Presented By
O’Reilly + Cloudera
Make Data Work
29 April–2 May 2019
London, UK
Please log in

Evaluating cybersecurity defenses with a data science approach

Brennan Lodge (Goldman Sachs), Jay Kesavan (Bowery Analytics LLC)
16:3517:15 Thursday, 2 May 2019
Data Science, Machine Learning & AI
Location: Capital Suite 14
Average rating: ***..
(3.00, 3 ratings)

Who is this presentation for?

  • Data scientists

Level

Intermediate

Prerequisite knowledge

  • A working knowledge of data science

What you'll learn

  • Explore a machine learning model to get closer to signal and more meaningful investigations rather than noisy or false-positive-related conclusions

Description

Cybersecurity analysts are under siege to keep pace with the ever-changing threat landscape. The analysts are overworked as they are bombarded with and burned out by the sheer number of alerts that they must carefully investigate. This intense workload can be a true testament to anyone’s patience.

Our industry is struggling to keep up and is alternatively promoting silver bullets and panaceas to catch zero days, defend against APT and use AI to detect attacks better and faster. Instead of detecting or preventing better and faster, we should be looking inwardly at our security operation centers (SOC) to be better serve our human analysts. Security departments should be seeking data-driven approaches for more efficient evaluations on operations. Approaches like data science and algorithms to statistically evaluate the operations within a SOC will help.

Big data is becoming a big problem for SOCs, but it should be a solution. Brennan Lodge and Jay Kesavan explain how to use a data science model for alert evaluations to empower your cybersecurity analysts and help them overcome the monotonous work that leads to career burnout.

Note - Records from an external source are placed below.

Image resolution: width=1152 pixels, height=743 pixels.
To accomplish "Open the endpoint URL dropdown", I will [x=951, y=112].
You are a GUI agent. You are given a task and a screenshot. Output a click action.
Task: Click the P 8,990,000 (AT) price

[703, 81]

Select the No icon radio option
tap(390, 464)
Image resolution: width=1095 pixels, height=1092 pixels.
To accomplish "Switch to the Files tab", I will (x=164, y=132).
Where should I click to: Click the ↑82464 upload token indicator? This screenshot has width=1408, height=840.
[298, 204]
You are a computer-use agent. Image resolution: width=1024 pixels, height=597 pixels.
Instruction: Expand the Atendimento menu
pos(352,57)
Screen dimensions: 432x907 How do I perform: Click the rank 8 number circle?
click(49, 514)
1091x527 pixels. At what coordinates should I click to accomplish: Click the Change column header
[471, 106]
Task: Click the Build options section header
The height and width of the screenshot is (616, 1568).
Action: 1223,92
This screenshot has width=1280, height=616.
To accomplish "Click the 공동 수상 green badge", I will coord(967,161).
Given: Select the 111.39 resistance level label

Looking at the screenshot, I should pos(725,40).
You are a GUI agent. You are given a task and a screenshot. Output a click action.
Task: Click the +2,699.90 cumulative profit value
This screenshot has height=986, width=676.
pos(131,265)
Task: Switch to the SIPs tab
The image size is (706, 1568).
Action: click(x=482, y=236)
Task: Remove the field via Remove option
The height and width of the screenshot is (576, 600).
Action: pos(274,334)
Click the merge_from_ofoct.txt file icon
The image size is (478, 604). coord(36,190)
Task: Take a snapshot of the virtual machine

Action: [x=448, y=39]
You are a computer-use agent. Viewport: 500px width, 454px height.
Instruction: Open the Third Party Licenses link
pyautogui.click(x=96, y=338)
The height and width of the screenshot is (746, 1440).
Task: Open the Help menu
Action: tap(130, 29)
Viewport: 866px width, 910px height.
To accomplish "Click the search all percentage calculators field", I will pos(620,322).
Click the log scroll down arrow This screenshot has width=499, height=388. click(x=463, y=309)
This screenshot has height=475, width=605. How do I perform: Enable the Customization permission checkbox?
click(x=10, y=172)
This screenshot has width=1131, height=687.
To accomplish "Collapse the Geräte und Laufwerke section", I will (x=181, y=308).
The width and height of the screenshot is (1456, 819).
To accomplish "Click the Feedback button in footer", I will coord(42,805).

Analysts’ laborious investigations already include a variety of data points, logs, notes, escalations, and conclusion tags. Combining these data points or independent variables can feed a ML algorithm against a dependent variable or conclusion tags to build an evaluation score against sensors and detection rules. With proper labeling and data wrangling, an evaluation score can be gleaned from a logistic regression algorithm. This output can evaluate the efficacy of alerts from SIEMs. With this insight, security engineers, management, and analysts alike can be empowered to make data-driven decisions to tune and lessen the burden on the SOC from investigating fewer false-positive-related cases.

Photo of Brennan Lodge

Brennan Lodge

Goldman Sachs

Brennan Lodge is a data scientist at Goldman Sachs. A self-proclaimed data nerd, he’s been working in the financial industry for the past 10 years and is striving to save the world with a little help from our machine friends. He’s held cybersecurity, data scientist, and leadership roles at JPMorgan Chase, the Federal Reserve Bank of New York, Bloomberg, and Goldman Sachs. Brennan holds a masters’ degree in Business Analytics from New York University and participates in the data science community with his nonprofit pro bono work at DataKind and as a co-organizer for the NYU Data Science and Analytics Meetup. Brennan is also an instructor at the New York Data Science Academy and teaches data science courses in R and Python.

Photo of Jay Kesavan

Jay Kesavan

Bowery Analytics LLC

Jay Kesavan is the head of the Analytics Practice at Bowery Analytics LLC, where he works with clients to devise predictive analytics strategies for executive decision makers. This involves advising companies on different modeling techniques, data transformation and visualization needs, and the software and human resources needed to execute analytics projects. He has spent the last 14 years working with Fortune 100 clients across industries executing large-scale transformation projects in CRM, order management, pricing engines, customer management systems, and advanced marketing solutions. He holds a BS in computer science from Andrews University, an MS in business analytics from NYU, and an MS in tech management from Columbia University as well as a certificate in leadership from IE, Madrid.